The walk from the coffee shop to the loft was less than two minutes away but since Cameron was still out surfing with Hal, I decided on a quick detour to a beach down the road that was off the tourist path. I let Duke run off his leash, into the freezing cold waves and out, barking at the water as it rolled ashore. An hour later Duke soaked from snout to tail, covered in cold sand, and refusing to let go of an old weathered piece of driftwood he’d found on the shore. As we made our way back to the warmth of our new home, the sun set on one of the last days of the year.
After di
nner, Cameron and I met up with Alex, Hal, Drea, Stewart, and Shea at Gather, claiming our regular spot in front of the fireplace. As I looked around the room at all of the smiling, happy faces around me, it astounded me to think that less than three months ago none of these people had been a part of our lives. And now we were living among them, a permanent fixture in the group. No matter where the life Cameron and I built together would take us, these five would forever be a part of it, I was sure.
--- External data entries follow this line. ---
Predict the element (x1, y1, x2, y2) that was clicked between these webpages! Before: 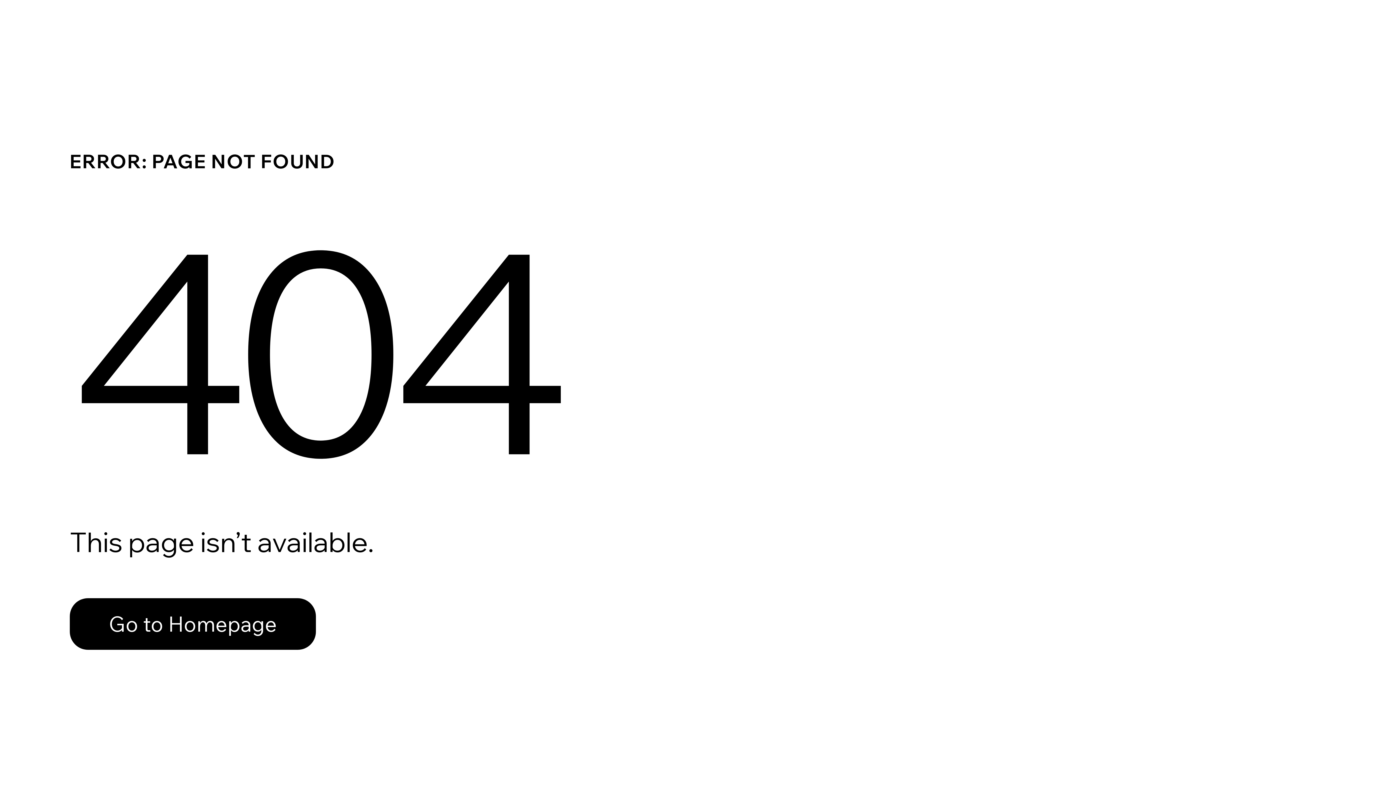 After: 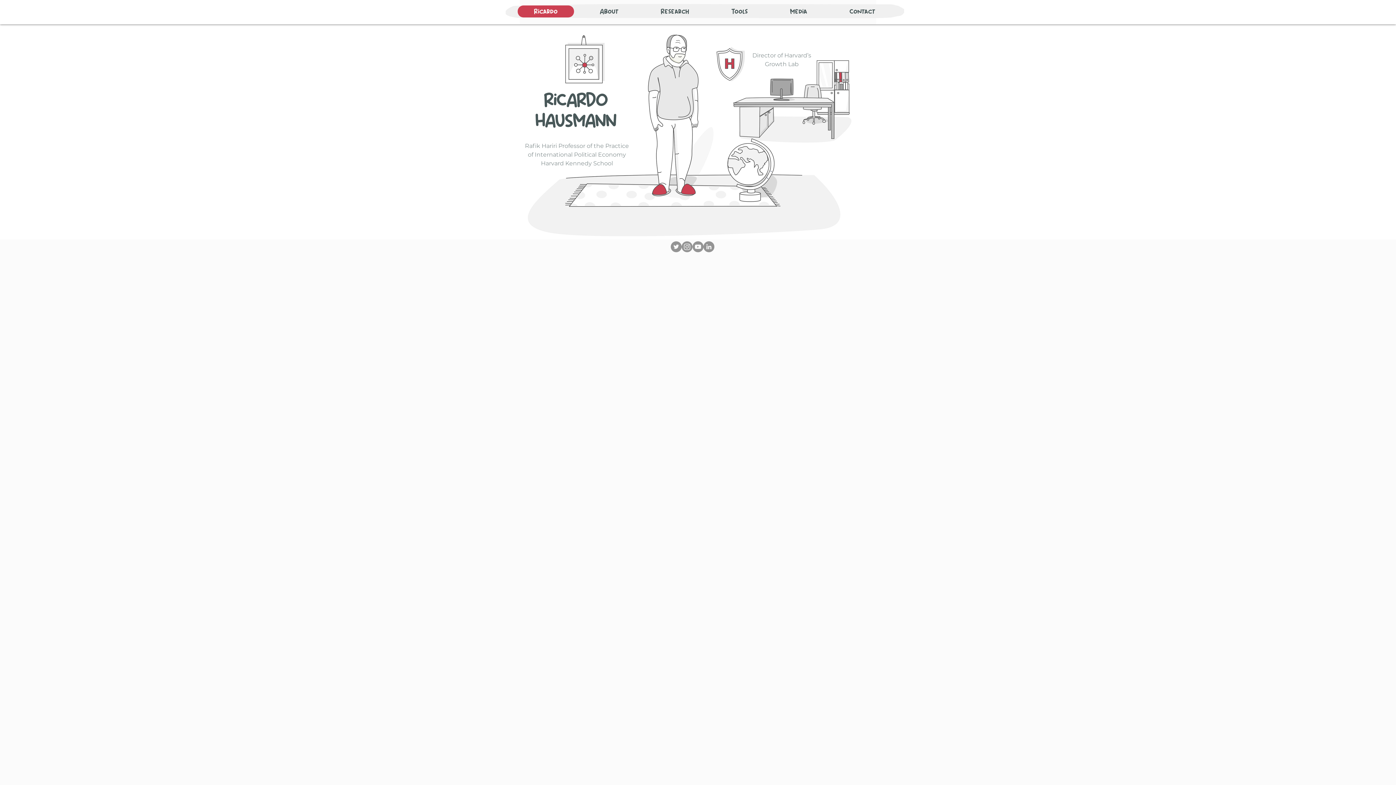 Action: label: Go to Homepage bbox: (69, 582, 768, 659)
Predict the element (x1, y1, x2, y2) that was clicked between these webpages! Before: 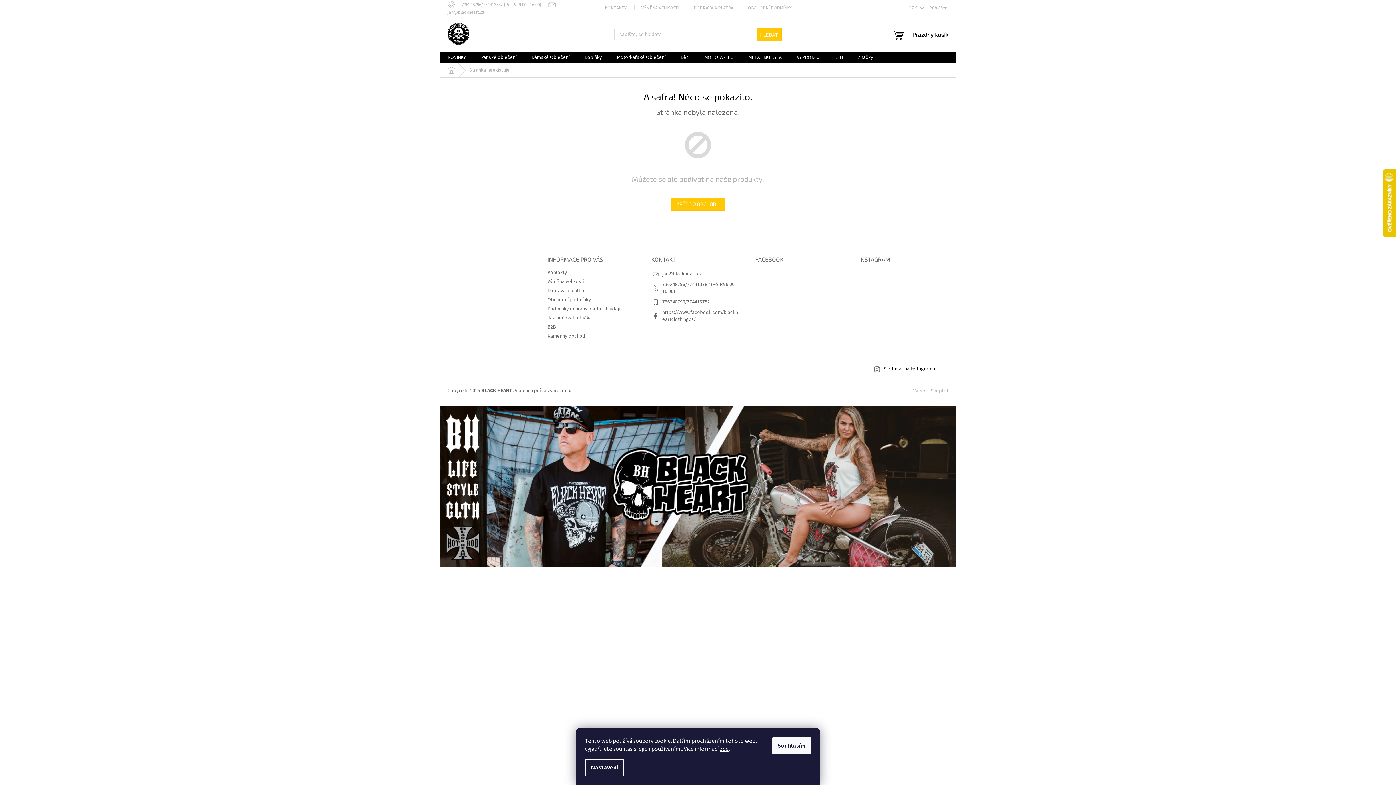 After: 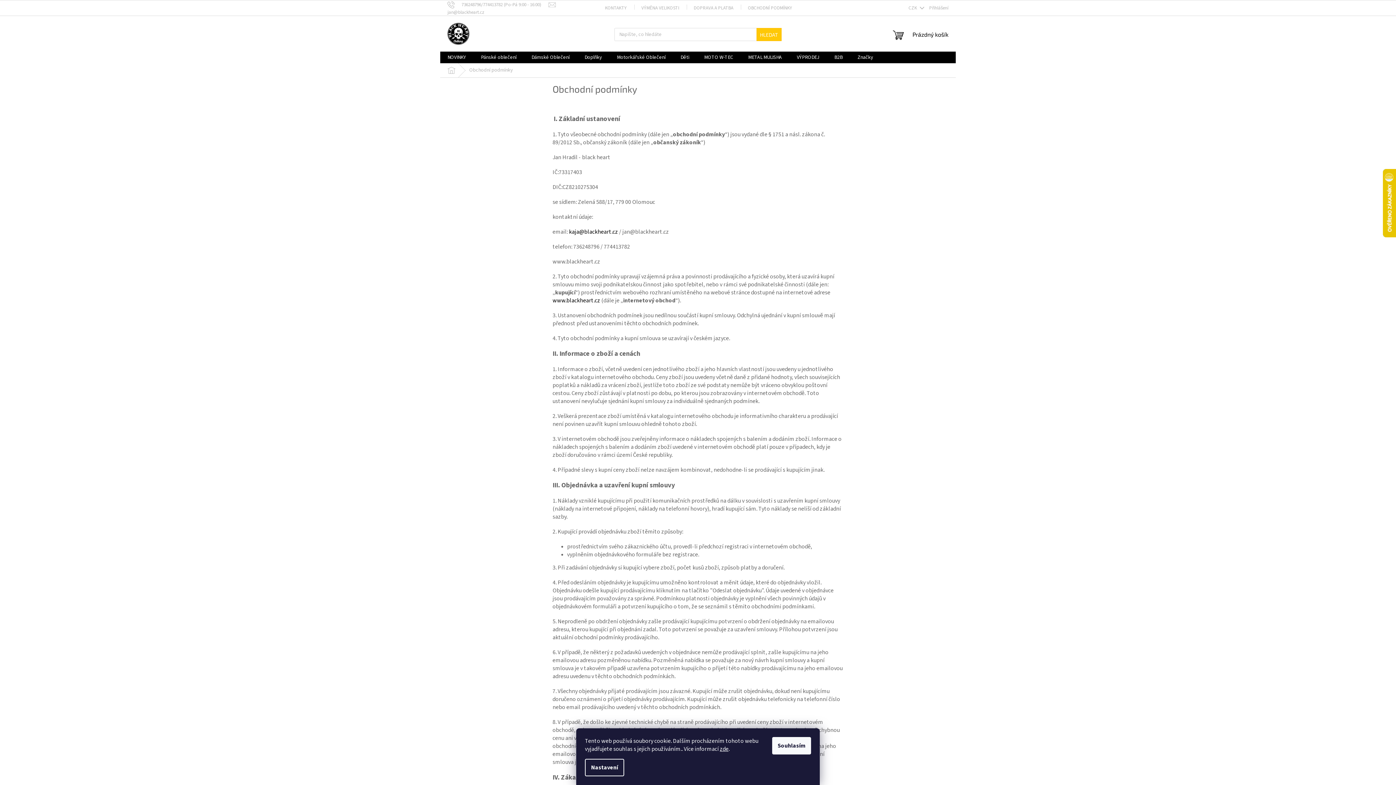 Action: bbox: (547, 296, 591, 303) label: Obchodní podmínky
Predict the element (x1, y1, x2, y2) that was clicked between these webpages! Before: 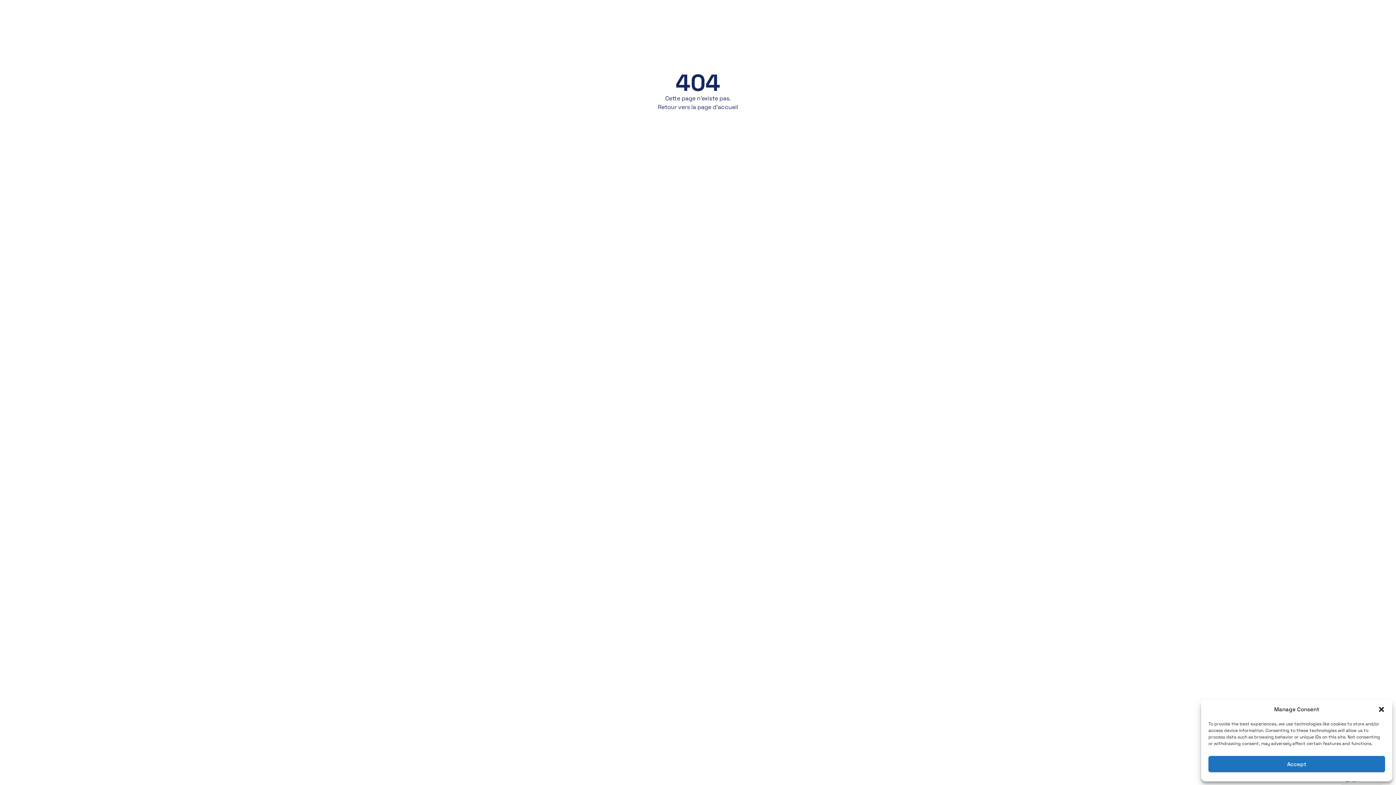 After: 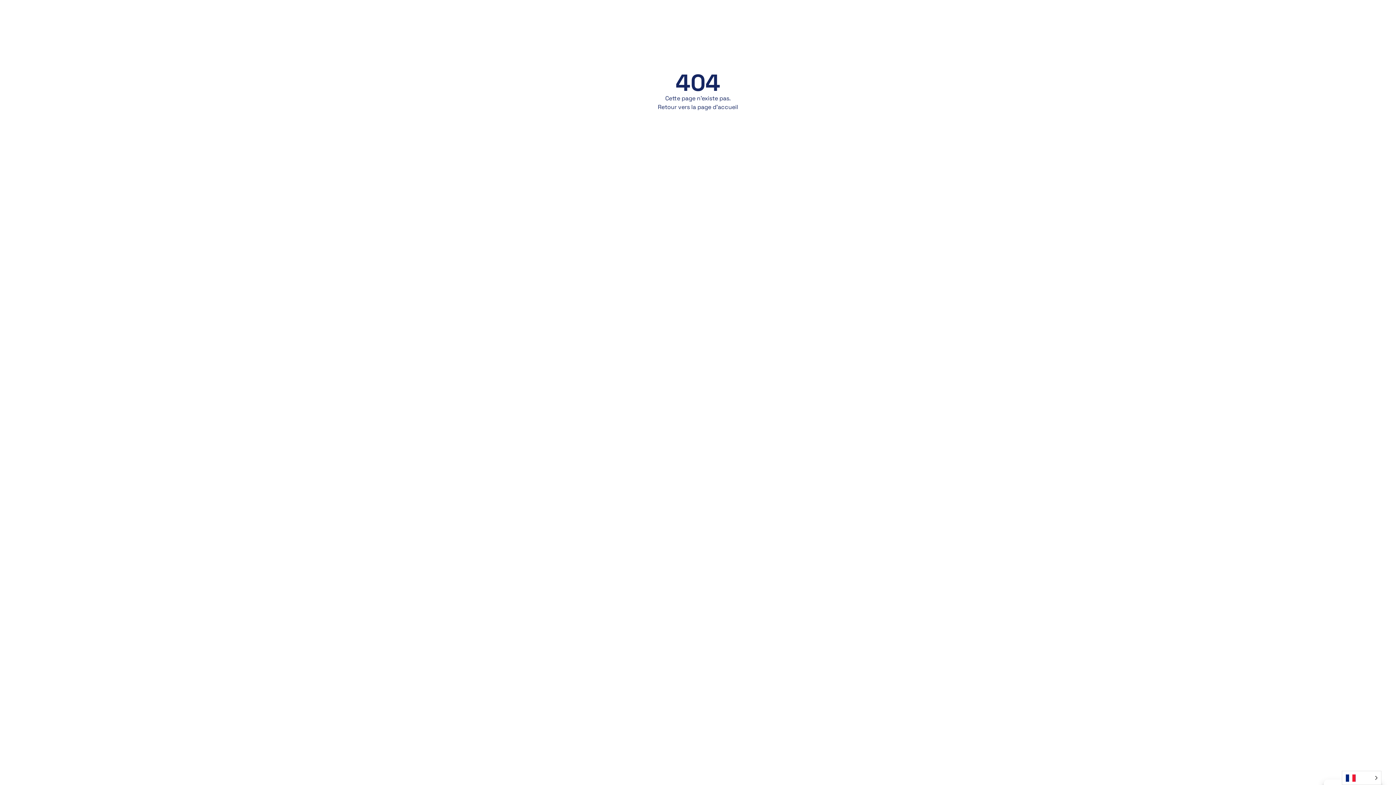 Action: bbox: (1378, 706, 1385, 713) label: close-dialog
“To Sarah and Cameron,” Stewart called out. “There's nothing more admirable than two people who see eye to eye keeping house as man and wife, confounding their enemies, and delighting their friends.”
“Hear, hear!” the group proclaimed us as they raised glasses of beer to toast our happiness. Our own drinks held aloft, we saluted them back and everyone drank heartily.
“Where’d you hear that one?” Shea asked.
“Homer,” he admitted sheepishly, as if there was anything to be embarrassed about in quoting an ancient Greek poet.
“Wow,” I remarked, impressed with his depth of knowledge.
“Before you think me too smart for my own good, you should know that when all of my college friends started getting married, I memorized a handful of toasts so that I’d never stand there sputtering something stupid like, ‘way to go guys.’ I don’t often get a chance to pull this one out, but given your circumstances it seemed the most apt.”
“Confounding our enemies …” Cameron pondered the words. “Yeah, I like that one.”
“Well, I’m partial to the part about delighting their friends!” Drea interjected gleefully, and then added more seriously, “You guys have to know how wonderful it is for us that you’re staying put.” She reached over and squeezed my hand. “From the second I met you, I knew we were kindred spirits.”
Cameron coughed nervously next to me, and I knew he was trying to cover up how emotional their words made him. We’d had so few good wishes cast our way recently that they meant all the more to us now.